Un invierno excesivamente cálido puede alterar el reposo vegetativo y afectar a la futura floración, mientras que las heladas tardías durante la brotación pueden provocar daños importantes en los nuevos tejidos. Del mismo modo, las altas temperaturas y la falta de agua en verano condicionan el desarrollo y la maduración del fruto.
El olivo es un árbol rústico, perfectamente adaptado a los veranos largos, calurosos y secos, y a los inviernos suaves y lluviosos que caracterizan al clima mediterráneo. No obstante, requiere un equilibrio para desarrollarse correctamente.
- La temperatura ideal se sitúa entre los 15 °C y los 25 °C.
- Necesita horas de frío en invierno para inducir la floración.
- Requiereabundante radiación solar a lo largo del año.
- Aunque tolera la sequía, elestrés hídrico prolongado reduce la producción y la calidad del aceite.
Impacto de las bajas temperaturas
Las heladas constituyen una de las principales amenazas para el cultivo del olivar. Durante el invierno pueden provocar daños en brotes y ramas jóvenes, mientras que en primavera resultan especialmente peligrosas al afectar directamente a la floración. Las heladas intensas pueden causar daños graves, como la muerte de yemas y brotes, e incluso llegar a provocar la pérdida total del árbol en casos extremos.

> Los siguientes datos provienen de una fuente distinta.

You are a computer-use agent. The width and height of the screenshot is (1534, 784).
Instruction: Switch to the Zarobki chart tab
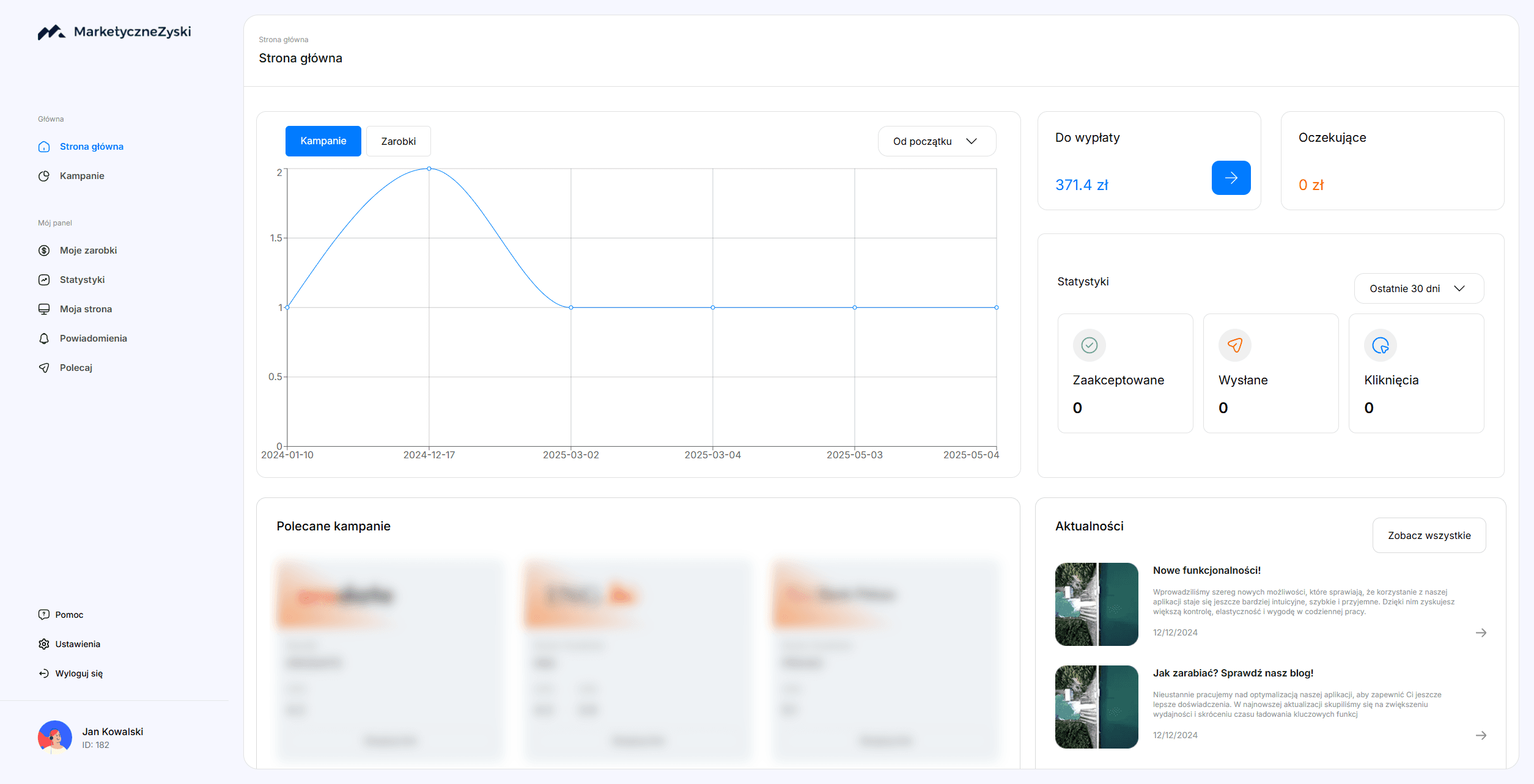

Temperatura, lluvias, viento y fenómenos extremos como heladas u olas de calor influyen en la producción anual y en la calidad del aceite de oliva.
El impacto de las heladas en el olivo depende tanto de la época en la que se produzcan como de su intensidad. También influye de manera significativa la variedad cultivada, ya que existen olivos más resistentes al frío que otros. En las zonas tradicionalmente olivareras, suelen cultivarse variedades locales que están bien adaptadas a las condiciones climáticas del entorno.
Altas temperaturas y estrés térmico
El exceso de calor, especialmente durante la floración y el cuajado del fruto, provoca una reducción en la formación de aceitunas. En años de olas de calor prolongadas, el árbol experimenta estrés hídrico, lo que repercute directamente en la calidad del aceite obtenido.
El riego localizado y la gestión eficiente del agua son claves para amortiguar los efectos de las altas temperaturas.
La importancia de las lluvias
Aunque se trate de un cultivo de secano, el agua es indispensable en diferentes etapas del ciclo vegetativo del olivo. Desde la floración hasta la maduración de las aceitunas, cada fase requiere una cantidad específica de reservas hídricas para un desarrollo óptimo. Es decir, la importancia de la lluvia en el olivar va a variar en función de cuándo tengan lugar las precipitaciones y de qué cantidades se registren.
Una primavera húmeda favorece la floración, mientras que las lluvias otoñales ayudan en la fase de maduración. Sin embargo, el exceso de agua también genera problemas: aumenta la incidencia de enfermedades fúngicas como el repilo o la verticilosis, y puede provocar asfixia radicular si el suelo no drena bien.
El papel del viento
El viento seco y fuerte durante la primavera es otro factor de riesgo. Puede deshidratar las flores, reducir el cuajado y, en consecuencia, disminuir la producción. Además, las rachas intensas provocan daños mecánicos en ramas y frutos.
En explotaciones modernas se recurre a la instalación de cortavientos naturales o artificiales para reducir su impacto en el olivar.